Una vez en la dependencia policial, Oscar subió en la parte de atrás de la camioneta, no le comentó a ninguno de sus compañeros la mala noche que había pasado. Ya en el lugar el oficial a cargo dio las instrucciones y como de costumbre, Oscar las escuchó sin escuchar.

Cuando comenzó el operativo corrió detrás de un muchacho que le había arrojado una piedra, además de una puteada que recorrió todo su árbol genealógico. El muchacho había salido detrás de un puñado de despojos que simulaban algo parecido a una casilla.

En el intento de alcanzarlo se resbaló en una zanja que era el vertedero de una letrina, cuando se reincorporó sintió una puntada en el pecho.
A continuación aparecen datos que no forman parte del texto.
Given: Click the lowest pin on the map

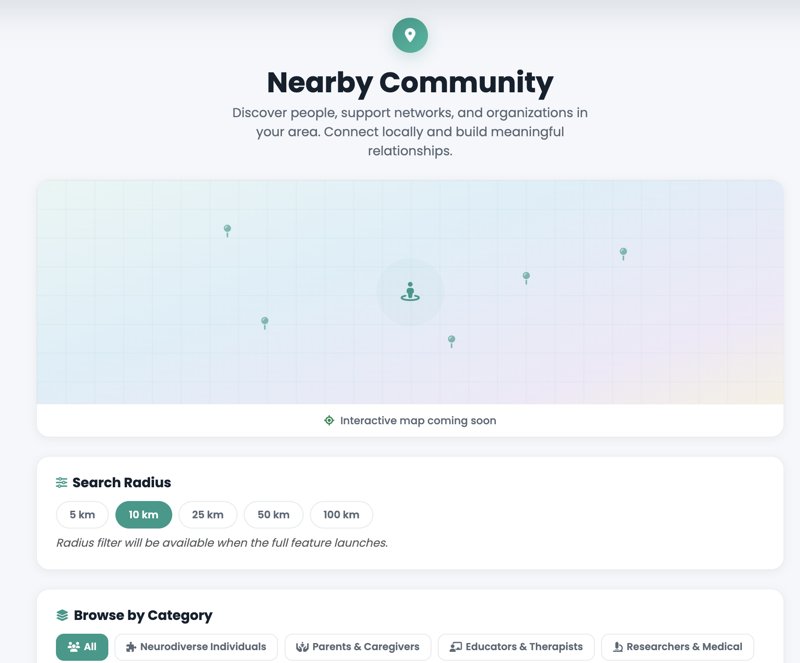Looking at the screenshot, I should (x=451, y=342).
Mil alfileres recorrieron sus venas. Las articulaciones se le endurecieron. La boca se le secó como si estuviera masticando arena. Se desplomó como un edificio que es derrumbado por explosivos en su planta baja.
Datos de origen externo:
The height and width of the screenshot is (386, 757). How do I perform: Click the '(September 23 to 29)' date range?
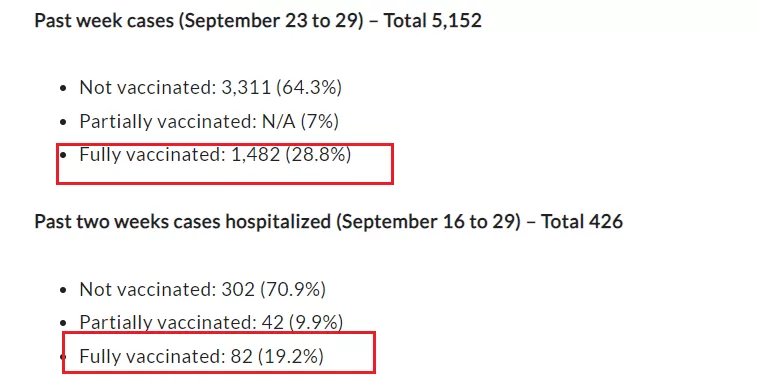click(271, 21)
Su rostro ahora estaba sobre esa tierra negra y hedionda. Los restos de las casillas humeando y las corridas sin sentido alguno. Una muñeca de plástico deformada por el pisotón de alguno de sus compañeros o tal vez por el mismo, fue lo último que vieron sus ojos.
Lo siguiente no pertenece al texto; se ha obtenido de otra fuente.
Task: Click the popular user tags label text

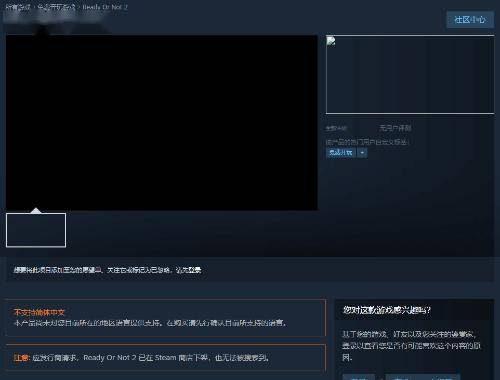Action: [x=367, y=142]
Intentó pararse, pero no pudo. Volvió a sentir la compañía del silencio que lo abrazó la noche anterior. Las palabras de su padre retumbaban en su cabeza, mientras su respiración se iba pausando. A su alrededor continuaba un remolino de gritos y llantos de bebés, como en una especie de película de acción que ya había visto tantas veces.

El sonido de sirenas era cada vez más y más lejano. Mientras su cuerpo se iba enfriando, lo envolvió un alivio muy parecido al que sintió el día en que su padre murió.



 

Comentarios

  1. Hermosa, profunda y sentida descripción de aquellos "mandatos", que al igual que una pesada mochila solemos colocar sobre los hombros de nuestros hijos, sin saber que los marcaremos de por vida... producto de nuestra imperfección como padres y el continuar "atados" a viejas y estructuradas costumbres... arraigadas hasta la médula a nuestro ser. Este relato, abre los ojos a quienes se sumerjan de lleno en él, permitiendo que cada palabra, cada punto o coma, nos trasladen por un instante a aquella noche, a aquella vida infeliz que se ahogaba dentro de un vaso de whisky... a aquel triste final que no le permitió disfrutar de una merecida y reparadora jubilación. ¡Excelente Osvaldo! Gran sensibilidad y sencilla manera de expresarte, haciendo que sea fácil de interpretar!